Transubstantiation: Divine Miracle or Deceptive Hoax
Divine Miracle or Deceptive Hoax
One of the most unbelievable, yet fiercely held, traditions of the Roman Catholic Church is its dogma of transubstantiation. First pronounced at the Fourth Lateran Council in 1215 AD, it declares the entire substance of bread and wine is transformed into the actual body and blood of the Lord Jesus Christ. Each Catholic priest is said to have the Spirit's power to call Jesus down from heaven through this miracle of transubstantiation. Thus Jesus becomes physically present on Catholic altars so that priests can offer Him again to the Father for the sins of the living and the dead.

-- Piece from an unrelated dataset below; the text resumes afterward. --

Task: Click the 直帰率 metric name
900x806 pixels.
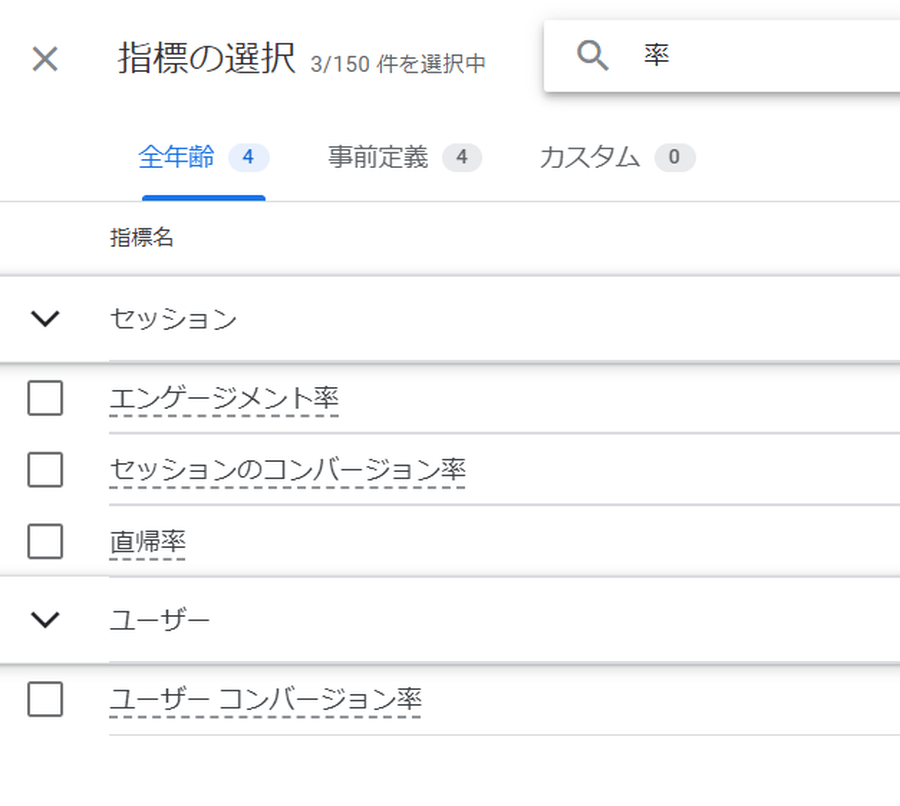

After the offering, God is eaten by Catholics when they ingest the Eucharist. Without question, the Roman Catholic Church regards Christ's real presence in the Eucharist a dogma of utmost importance. According to paragraph 1324 of the Catechism of the Catholic Church (CCC), the Eucharist is "the source and summit of the Christian life." It teaches us: "the body and blood, together with the soul and divinity, of our Lord Jesus Christ and, therefore, the whole Christ is truly, really, and substantially contained" in the Eucharist (CCC, 1374). This is a non-negotiable dogma because the Council of Trent placed a curse or anathema on anyone who does not believe it (Canon 1). Furthermore, Catholics must consume the Eucharist because it is a necessary requirement for their salvation (CCC, 1359).